Acheh, 21 Juni 2005
THE FAKE MASS RELEASE OF GAM PRISONERS
Acheh - SUMATRA.
INDONESIA’S LATEST SMOKE AND MIRRORS DON’T FOOL THE ACHEHNESE, BUT MIGHT CLOUD THE VIEW OF WELL-MEANING INDONESIANS AND CONFUSE FOREIGN GOVERNMENTS AND THEIR CONCERNED CITIZENS
Acheh-Sumatra National Liberation Front, Military Central Command, The Commander-In-Chief. Press release 21.06.05
The fake mass 'release of GAM prisoners,' the ongoing human rights violations and the covert movement of thousands of Indonesian troops from their posts to camps hidden from foreign eyes raise the same old questions about Indonesia's commitment to peace and justice in Acheh.
Indonesia's much-trumpeted release of 214 GAM prisoners is supposed to show its commitment to the peace process. The problem is that none of those 'released' was GAM or even a prisoner. They were in fact villagers who had turned themselves in because they had some contact with GAM and were scared by Indonesian threats.
Following established routine, these men and women were placed in a large camp for six months of 'training' and patriotic 're-education.' Among other useful skills, they learned how to wave an Indonesian flag properly and sing the Indonesian national anthem on key. They are among some 1000 people who have been similarly 're-educated' and let go since the martial law was imposed in May 2003. But, up to now, no convicted GAM member has been released based on amnesty during the past two years.
This week, Indonesia stepped up the flag-waving. This time the flags – mostly in the hands of military-run East Timor-style militias - were accompanied by banners: 'Stop EU interference', 'The TNI [Indonesian military] protects us' and 'End the unpatriotic peace talks'. Among the flag-wavers were new devotees to Jakarta's cause: entire GAM families rounded up last week and tortured, including multiple-rape and electric shocks. Indonesia would have us believe they eagerly chanted, "Long live national unity" and "We love Indonesia".
The devil, it is said, rests in the details. And the Indonesian military devils know that all too well. So if these devils can't stop an agreement in Helsinki, experience tells us they will seek to decide the details in practice, in the field. In so doing, they hope to make any accord wholly favorable to them or to simply undermine it over time.
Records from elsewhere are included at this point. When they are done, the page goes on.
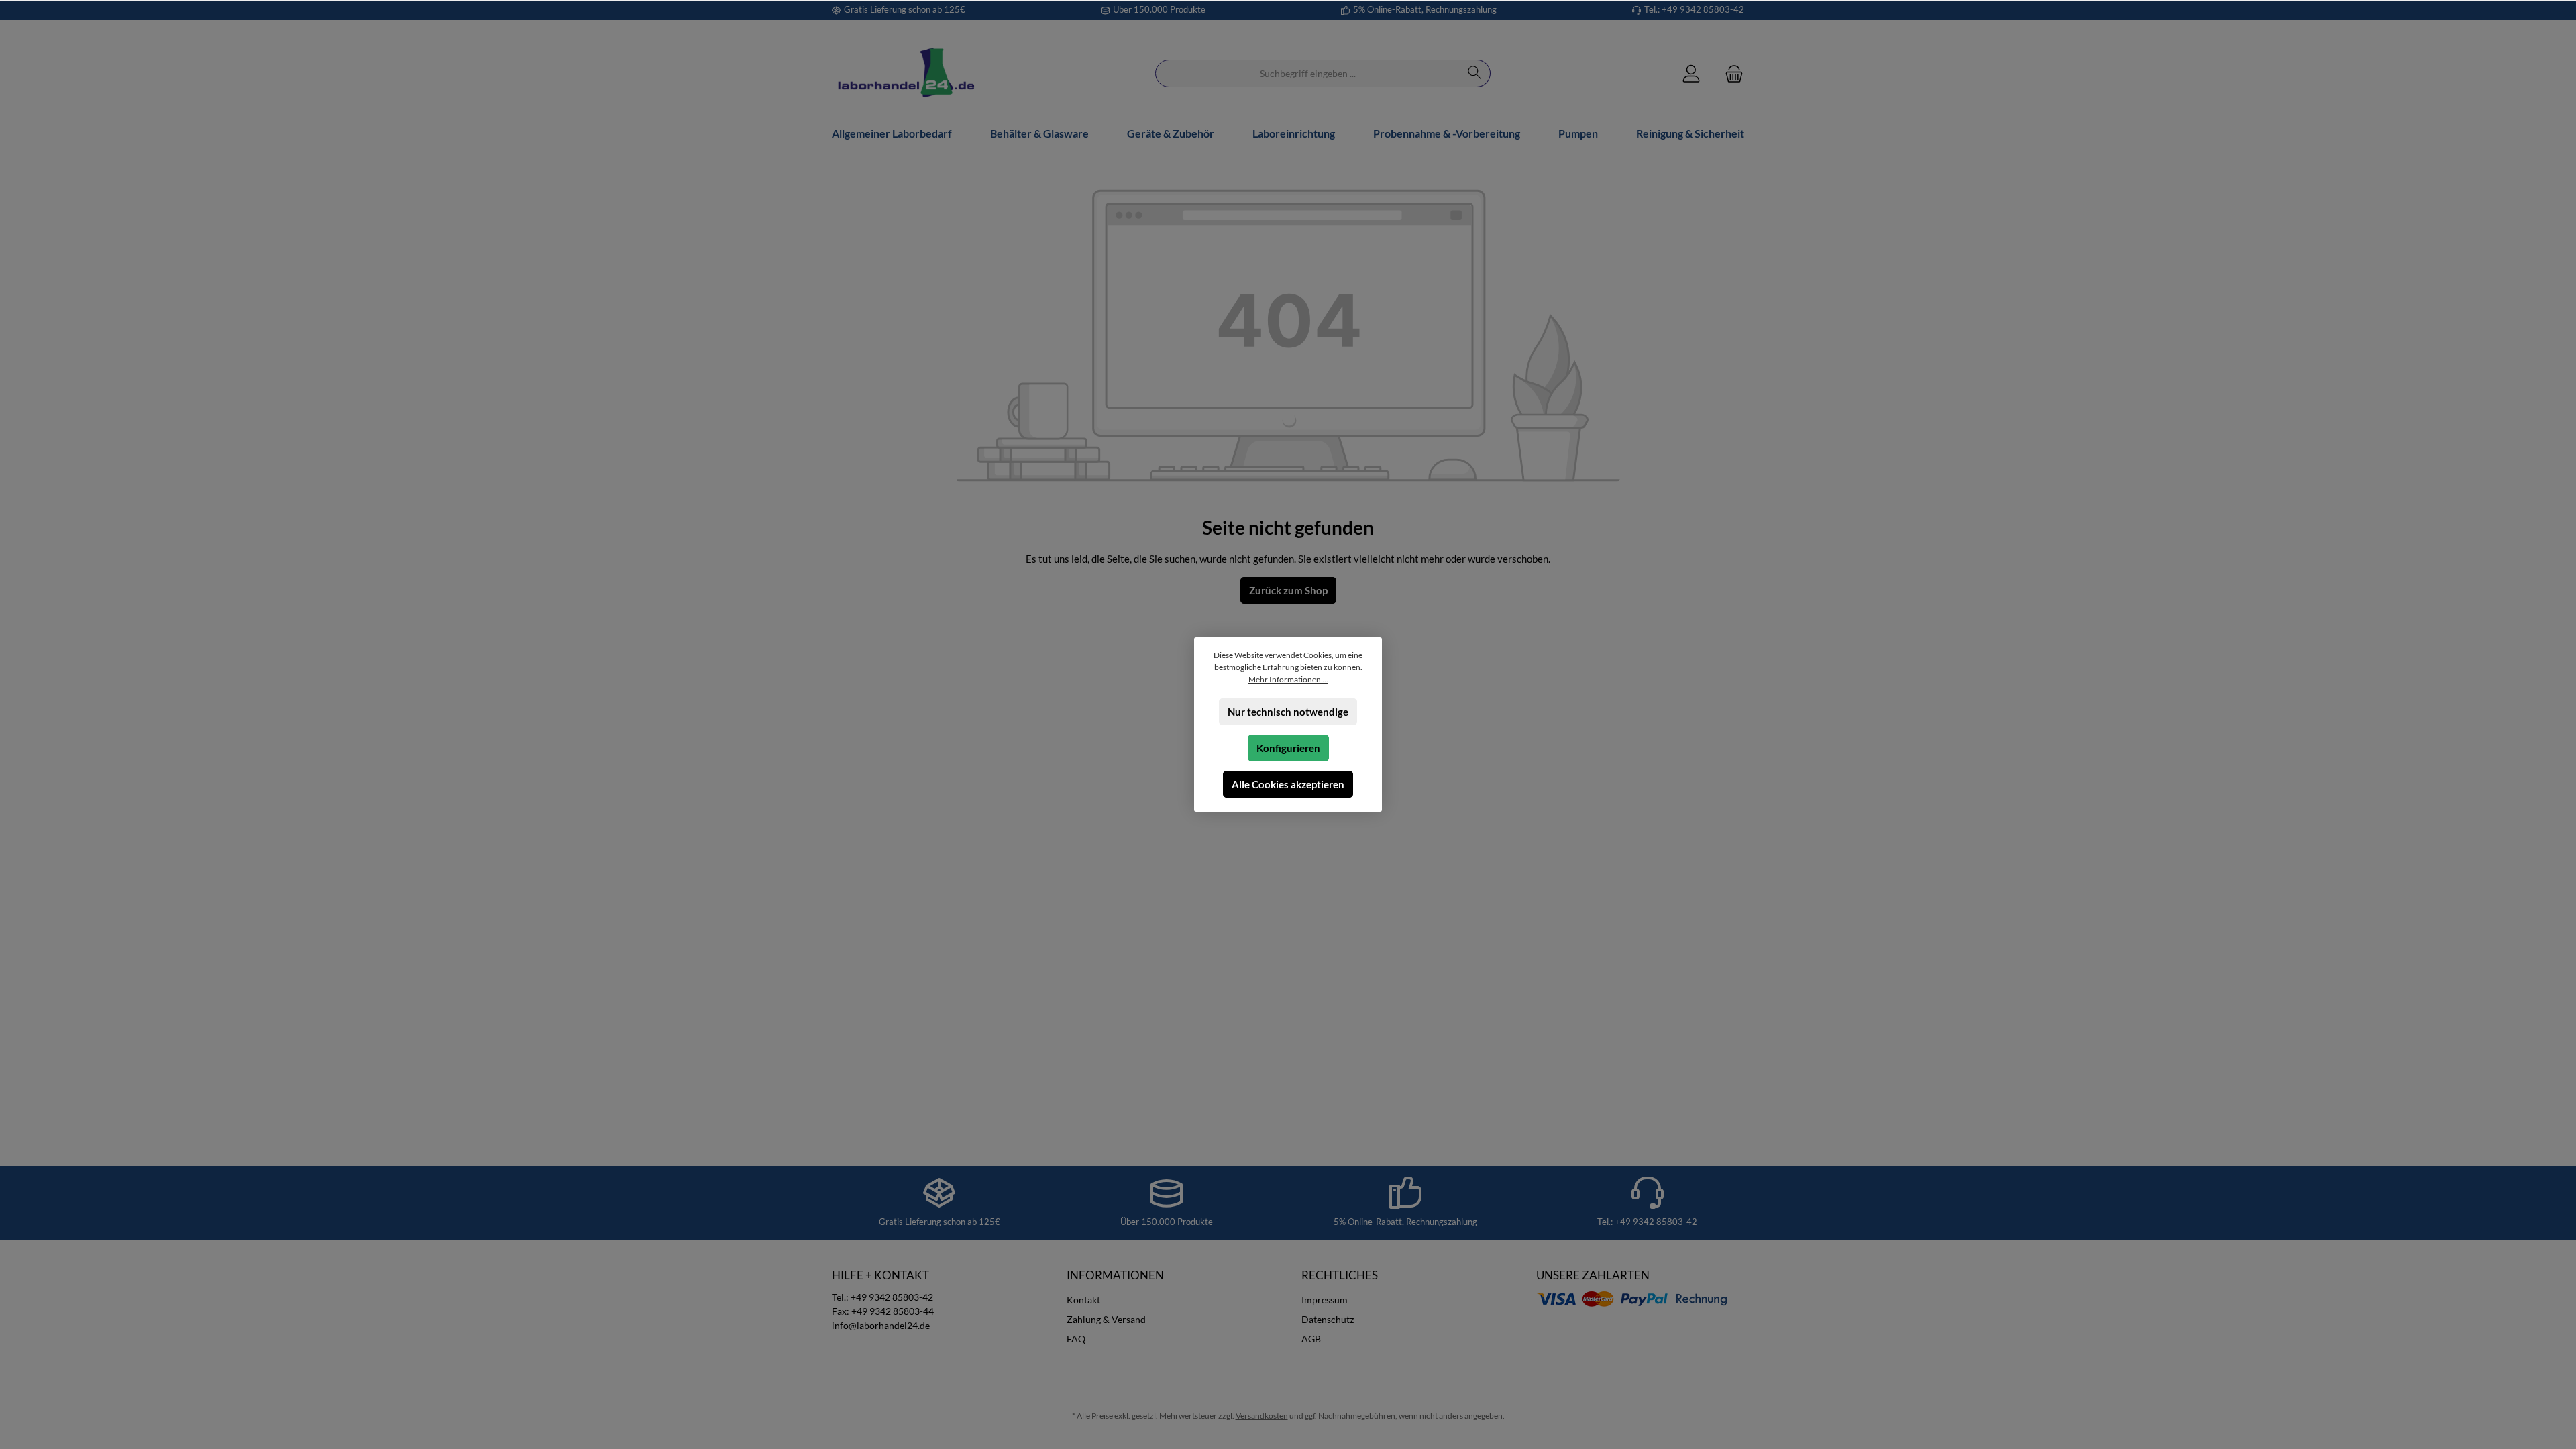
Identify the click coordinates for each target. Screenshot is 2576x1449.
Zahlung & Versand (1106, 1319)
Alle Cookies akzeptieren (1288, 784)
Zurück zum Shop (1288, 590)
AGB (1311, 1338)
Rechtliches (1339, 1275)
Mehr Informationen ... (1288, 679)
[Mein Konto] (1691, 73)
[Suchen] (1475, 73)
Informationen (1115, 1275)
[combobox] (1307, 73)
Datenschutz (1327, 1319)
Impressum (1324, 1299)
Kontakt (1083, 1299)
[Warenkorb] (1730, 73)
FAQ (1076, 1338)
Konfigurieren (1288, 748)
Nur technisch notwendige (1288, 712)
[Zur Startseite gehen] (905, 73)
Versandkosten (1262, 1416)
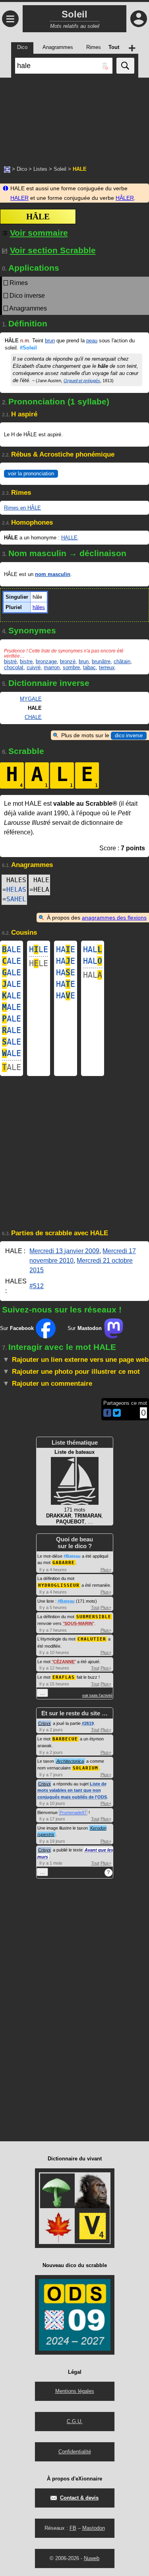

The secretive relocation of large numbers of Indonesian soldiers suggests such efforts are now under way.
The movement of troops to camps in the hills and forests is an attempt to hide the military's real numbers in preparation for the visit to Aceh of a European Union assessment team later this month. The conclusions of the team will help determine the number and type of monitoring personnel the EU will send if there is a settlement. Fewer apparent Indonesian troops in the province would probably mean a smaller mission.
The failure of past cease-fires and agreements was in part due to a lack of international monitors in sufficient numbers to investigate complaints and with enough power to compel compliance. In the past – and in the Helsinki negotiations - Indonesia has sought to keep the capacity and number of monitors at the lowest possible level. It's easy to understand why: The succession of illegal government occupying Acheh these past decades want neither the exhumation of past atrocities nor the monitoring of their current criminal connivances.
Of course, no one familiar with the history of successive Indonesian governments and their armed forces – whether in East Timor, Papua or Java - will be surprised by their latest shenanigans. Indonesia's dirty war against the Achehnese has always had a disinformation and propaganda component for internal and international consumption.
Indonesia's latest smoke and mirrors don't fool the Achehnese, but might cloud the view of well-meaning Indonesians and confuse foreign governments and their concerned citizens.
At this critical time, knowing the truth about Acheh is more important than ever.